Abstract
Lethal congenital contractural syndrome type 2 (LCCS2) is an autosomal recessive neurogenic form of arthrogryposis that is associated with atrophy of the anterior horn of the spinal cord. We previously mapped LCCS2 to 6.4 Mb on chromosome 12q13 and have now narrowed the locus to 4.6 Mb. We show that the disease is caused by aberrant splicing of ERBB3, which leads to a predicted truncated protein. ERBB3 (Her3), an activator of the phosphatidylinositol-3-kinase/Akt pathway—regulating cell survival and vesicle trafficking—is essential for the generation of precursors of Schwann cells that normally accompany peripheral axons of motor neurons. Gain-of-function mutations in members of the epidermal growth-factor tyrosine kinase–receptor family have been associated with predilection to cancer. This is the first report of a human phenotype resulting from loss of function of a member of this group.
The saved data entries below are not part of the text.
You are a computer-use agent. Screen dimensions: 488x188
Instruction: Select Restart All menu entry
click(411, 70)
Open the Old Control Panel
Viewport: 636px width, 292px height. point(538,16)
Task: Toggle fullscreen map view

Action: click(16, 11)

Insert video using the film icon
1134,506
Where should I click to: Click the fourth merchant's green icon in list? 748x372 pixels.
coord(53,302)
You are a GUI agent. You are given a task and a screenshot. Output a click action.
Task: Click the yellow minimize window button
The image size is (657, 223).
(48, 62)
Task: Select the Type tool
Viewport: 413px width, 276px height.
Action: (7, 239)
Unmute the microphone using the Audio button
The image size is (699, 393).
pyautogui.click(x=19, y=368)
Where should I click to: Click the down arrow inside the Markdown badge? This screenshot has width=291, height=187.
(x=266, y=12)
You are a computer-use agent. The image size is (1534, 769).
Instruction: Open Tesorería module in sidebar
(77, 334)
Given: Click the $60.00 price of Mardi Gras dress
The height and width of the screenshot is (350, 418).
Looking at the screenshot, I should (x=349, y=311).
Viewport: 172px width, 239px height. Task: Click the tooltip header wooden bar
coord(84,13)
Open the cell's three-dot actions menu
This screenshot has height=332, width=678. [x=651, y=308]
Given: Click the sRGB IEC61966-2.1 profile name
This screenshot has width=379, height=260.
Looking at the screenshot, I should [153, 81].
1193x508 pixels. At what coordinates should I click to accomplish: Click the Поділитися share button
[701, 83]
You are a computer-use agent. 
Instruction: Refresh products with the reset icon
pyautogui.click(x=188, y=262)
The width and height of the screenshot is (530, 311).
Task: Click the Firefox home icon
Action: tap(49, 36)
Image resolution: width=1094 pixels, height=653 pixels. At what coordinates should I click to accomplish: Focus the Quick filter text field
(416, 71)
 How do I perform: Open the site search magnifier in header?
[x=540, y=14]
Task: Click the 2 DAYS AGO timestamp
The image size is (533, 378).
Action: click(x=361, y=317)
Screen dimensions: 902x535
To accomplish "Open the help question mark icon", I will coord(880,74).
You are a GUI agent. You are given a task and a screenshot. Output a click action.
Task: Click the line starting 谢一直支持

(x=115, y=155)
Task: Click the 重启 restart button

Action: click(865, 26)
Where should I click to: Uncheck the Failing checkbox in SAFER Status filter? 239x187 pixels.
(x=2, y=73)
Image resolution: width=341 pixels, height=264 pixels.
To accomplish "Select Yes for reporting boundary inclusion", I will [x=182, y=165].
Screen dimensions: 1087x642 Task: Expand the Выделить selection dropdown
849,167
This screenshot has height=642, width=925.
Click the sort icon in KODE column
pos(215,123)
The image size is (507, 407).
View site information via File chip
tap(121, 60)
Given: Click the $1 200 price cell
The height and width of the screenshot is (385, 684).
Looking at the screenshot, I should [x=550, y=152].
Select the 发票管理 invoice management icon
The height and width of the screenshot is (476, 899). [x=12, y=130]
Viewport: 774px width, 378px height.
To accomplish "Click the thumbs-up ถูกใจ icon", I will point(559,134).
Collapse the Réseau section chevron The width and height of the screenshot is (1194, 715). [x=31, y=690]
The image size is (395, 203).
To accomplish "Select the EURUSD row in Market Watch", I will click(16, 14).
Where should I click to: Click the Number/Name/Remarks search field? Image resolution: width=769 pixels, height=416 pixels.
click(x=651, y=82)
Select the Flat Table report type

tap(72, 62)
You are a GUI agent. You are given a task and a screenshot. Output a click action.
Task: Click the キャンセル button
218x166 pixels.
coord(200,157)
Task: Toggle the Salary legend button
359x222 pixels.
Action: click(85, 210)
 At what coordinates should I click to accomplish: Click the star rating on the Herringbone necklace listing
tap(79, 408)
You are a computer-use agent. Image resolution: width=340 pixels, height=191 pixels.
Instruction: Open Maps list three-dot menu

Lethal congenital contractual syndrome type 2 (LCCS2 [MIM 607598]), a neonatally lethal form of arthrogryposis presenting in two Israeli-Bedouin kindreds1 (families A and B) (fig. 1), is characterized by multiple joint contractures, anterior horn atrophy in the spinal cord, and a unique feature of a markedly distended urinary bladder. The phenotype suggests a spinal cord neuropathic etiology.2 Through genomewide linkage analysis, we previously mapped this syndrome to 6 cM (6.4 Mb) on chromosome 12q13 between markers D12S325 and D12S1072 (maximum LOD score of Zmax=9.23 at θ=0),1
Figure 1. .
Israeli-Bedouin kindreds affected with LCCS2. Blackened and unblackened symbols represent affected and unaffected individuals, respectively. The numbers denote individuals whose DNA samples were analyzed. A, Pedigree of family A. B, Pedigree of family B.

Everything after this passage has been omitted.